Ha 84 anni, è “affetto da plurime patologie specie tumorali” e non può essere trasferito in una cella singola – “condizione che permetterebbe una sua maggiore tutela” – per il “numero di ristretti nella sezione di appartenenza”. È con queste motivazioni che il magistrato di sorveglianza di Milano ha scarcerato Cataldo Franco, condannato all’ergastolo per concorso nel sequestro del piccolo Giuseppe Di Matteo.
“Ritenuto affiliato di Cosa Nostra”, per sei mesi sarà ai domiciliari a Geraci Siculo, un paesino di meno di duemila abitanti in provincia di Palermo, dividendo la casa con la moglie. Franco è infatti uno dei 376 mafiosi che, con l’emergenza Covid-19, hanno ottenuto la scarcerazione per motivi di salute connessi al rischio contagio. Notizia questa nota. Era finora inedito invece il dispositivo del magistrato di sorveglianza che ne ha deciso i domiciliari.

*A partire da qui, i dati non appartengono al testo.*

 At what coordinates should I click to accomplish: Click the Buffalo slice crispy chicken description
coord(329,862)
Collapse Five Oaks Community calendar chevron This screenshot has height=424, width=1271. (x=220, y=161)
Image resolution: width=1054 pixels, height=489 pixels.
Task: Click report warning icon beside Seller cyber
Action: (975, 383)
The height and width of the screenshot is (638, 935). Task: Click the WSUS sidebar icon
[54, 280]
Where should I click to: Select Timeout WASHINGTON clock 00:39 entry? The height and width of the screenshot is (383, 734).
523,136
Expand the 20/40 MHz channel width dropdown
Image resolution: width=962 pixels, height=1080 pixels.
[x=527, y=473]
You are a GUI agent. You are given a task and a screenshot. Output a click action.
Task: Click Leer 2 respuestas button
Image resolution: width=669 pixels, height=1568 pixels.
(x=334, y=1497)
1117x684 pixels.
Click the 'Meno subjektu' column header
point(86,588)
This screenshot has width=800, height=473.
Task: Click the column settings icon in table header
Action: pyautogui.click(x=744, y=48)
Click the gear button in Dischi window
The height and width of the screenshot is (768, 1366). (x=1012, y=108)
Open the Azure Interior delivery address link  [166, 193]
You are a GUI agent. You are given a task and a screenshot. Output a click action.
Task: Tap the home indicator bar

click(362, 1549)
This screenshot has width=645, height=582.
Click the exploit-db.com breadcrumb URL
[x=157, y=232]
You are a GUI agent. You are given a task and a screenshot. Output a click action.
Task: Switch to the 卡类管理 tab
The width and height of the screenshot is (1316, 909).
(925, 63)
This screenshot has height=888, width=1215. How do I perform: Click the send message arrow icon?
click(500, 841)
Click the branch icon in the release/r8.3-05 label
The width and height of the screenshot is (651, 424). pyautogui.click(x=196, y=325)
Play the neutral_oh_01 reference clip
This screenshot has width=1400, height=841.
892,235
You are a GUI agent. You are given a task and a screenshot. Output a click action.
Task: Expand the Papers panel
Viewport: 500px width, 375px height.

Franco è stato condannato per concorso nel sequestro di Giuseppe Di Matteo, che fu rapito e poi sciolto nell’acido su ordine di Giovanni Brusca per punire il padre diventato collaboratore di giustizia. Fu un crimine agghiacciante, quello del ragazzino, ucciso a 15 anni nel 1996 dopo oltre due anni di prigionia.
Secondo l’accusa, uno dei covi utilizzati per nascondere il bambino sarebbe stata una masseria di proprietà di Franco in contrada Menta di Ganci. La condanna in Appello arriva nel 1999. Tre anni dopo, la sentenza definitiva. Fino a pochi giorni fa, quindi, Cataldo Franco era detenuto nel carcere di Opera (Milano). Poi è arrivata la richiesta di scarcerazione, accolta dal giudice di sorveglianza il 20 aprile.
In tre pagine si spiegano le motivazioni di questa decisione. Scrive il giudice: “Dalla relazione di sintesi emerge che il Franco era stato trasferito nell’Istituto di Opera per motivi sanitari ed esigenze di cura. (…) É stato ritenuto affiliato all’organizzazione mafiosa denominata ‘Cosa Nostra’”. “Dall’atto del suo ingresso ad oggi – si aggiunge – ha sempre mantenuto una condotta regolare, ma non ha mai prestato attività lavorativa a causa delle sue condizioni di salute”. Inoltre “ha beneficiato di ben 2115 giorni di liberazione anticipata”, ossia circa cinque anni e mezzo.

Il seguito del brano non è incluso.